8.診断終了までショートを手順7を繰り返す

 12が出たら、あとはショートを繰り返します。12の次が11だったら何もエラーがなかったことになります。

9.必要なら、最後に10秒間ショートさせてメモリーを初期化する

 ショート時間を約10秒にすると、メモリー初期化になります。つまり記憶されているエラーが全部消えます。初期化は必ずしも必要ありません。

 なお、診断開始コードが出る前に10秒間ショートさせましたが無効でした。11が出てからやった方がいいと思います。


【ABS ECU エラーコード表】

 診断の結果出たエラーコードがどういう意味を持っているのかは下の表をご覧ください。このコードはTRAINING MANUALやSHOP MANUALに載っています。これらのマニュアルには、各々のエラーコードが出たときの点検方法なども載っています。TRAINING MANUALは高いものでもないので(3000円)、ご購入をお勧めします(^^)。

13    エレクトロバルブ
15    ABSリレー・コイル
21    ABSリレー・コイル
22    ABSリレー接点
24    ABSセンサー リヤ左
25    ABSセンサー フロント右
31    ABSセンサー リヤ右
32    ABSセンサー フロント左
33    ABSセンサーシグナル リヤ左
34    ABSセンサーシグナル フロント右
35    ABSセンサーシグナル リヤ右
41    ABSセンサーシグナル フロント左
42    エレクトロバルブ フロント右
43    エレクトロバルブ レストリクタ(フロント右)
44    エレクトロバルブ フロント左
45    エレクトロバルブ レストリクタ(フロント左)
51    エレクトロバルブ リヤ・ホイール

 なお、リヤのエラーのときは、片側ホイールのみABSが動作し、フロントがエラーの時は、それ以外のホイールはすべて動作するようです。


【診断結果】

 私の結果ですが、12,31,33,34,35,41,11でした。恐ろしいほど出ました。(^_^;)

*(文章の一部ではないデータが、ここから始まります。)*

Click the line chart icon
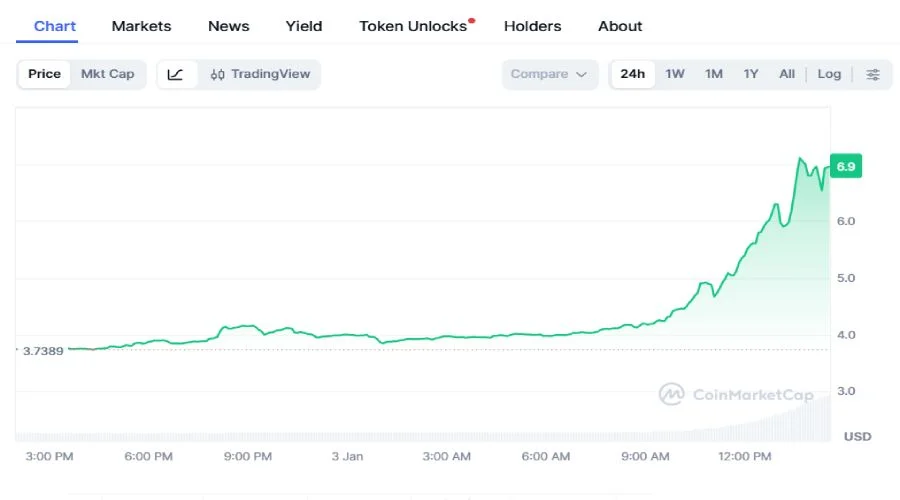The width and height of the screenshot is (900, 500). tap(175, 74)
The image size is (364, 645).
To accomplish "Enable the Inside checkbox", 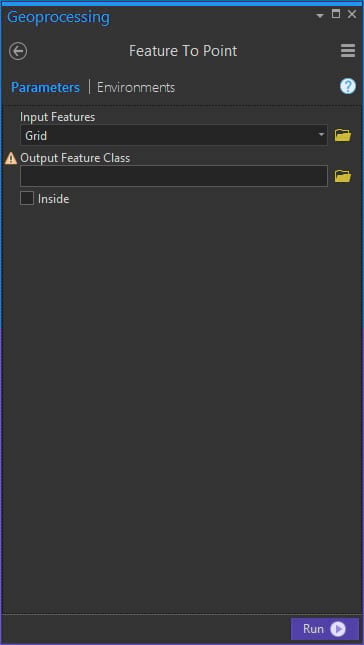I will pos(27,199).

 メモリーを初期化し、走行後再度試すと、今度は31以外全部出ました。つまり4輪ともABSセンサーからのシグナルがおかしいと・・・。この場合の対処方法はトレマニュによると・・・

 ECUを接続したまま1秒間に1回転の速度でホイールを回転させたとき、50mV<V<200mVが規定値で、規定値以内の場合は不具合は断続的なものなのでABハーネスの接続状態を点検する。規定外の時はセンサーの取り付け状態(クリアランス)とローターの状態を点検する。

(XM TRAINIG MANUAL 1990-10 ET-2011 より)

 と、あります。ABハーネスというのはECUから各センサーやハイドロリックユニット(ABSを効かせるためのエレクトロバルブなどが入っているユニット)につながるハーネスのことです。このハーネス名や場所はWIRING DIAGRAMにしか載っていません。
 ただし、各センサーからECUにつながっていますから、各輪のABSセンサーにつながる緑色のコネクタ(いつも磨いているやつ)の2ピン間の電流を測ればいい(?)ようです。しっかし、ホイールなんてそんな簡単に回らないんですよ。堅い!回ったとしても一人では計れませんよぉー(^_^;)

 ということで、診断はしたがいまだに対策に至ってません・・・(^_^;) どうしたらいいのか目処もたっていません。どなたか助けてください!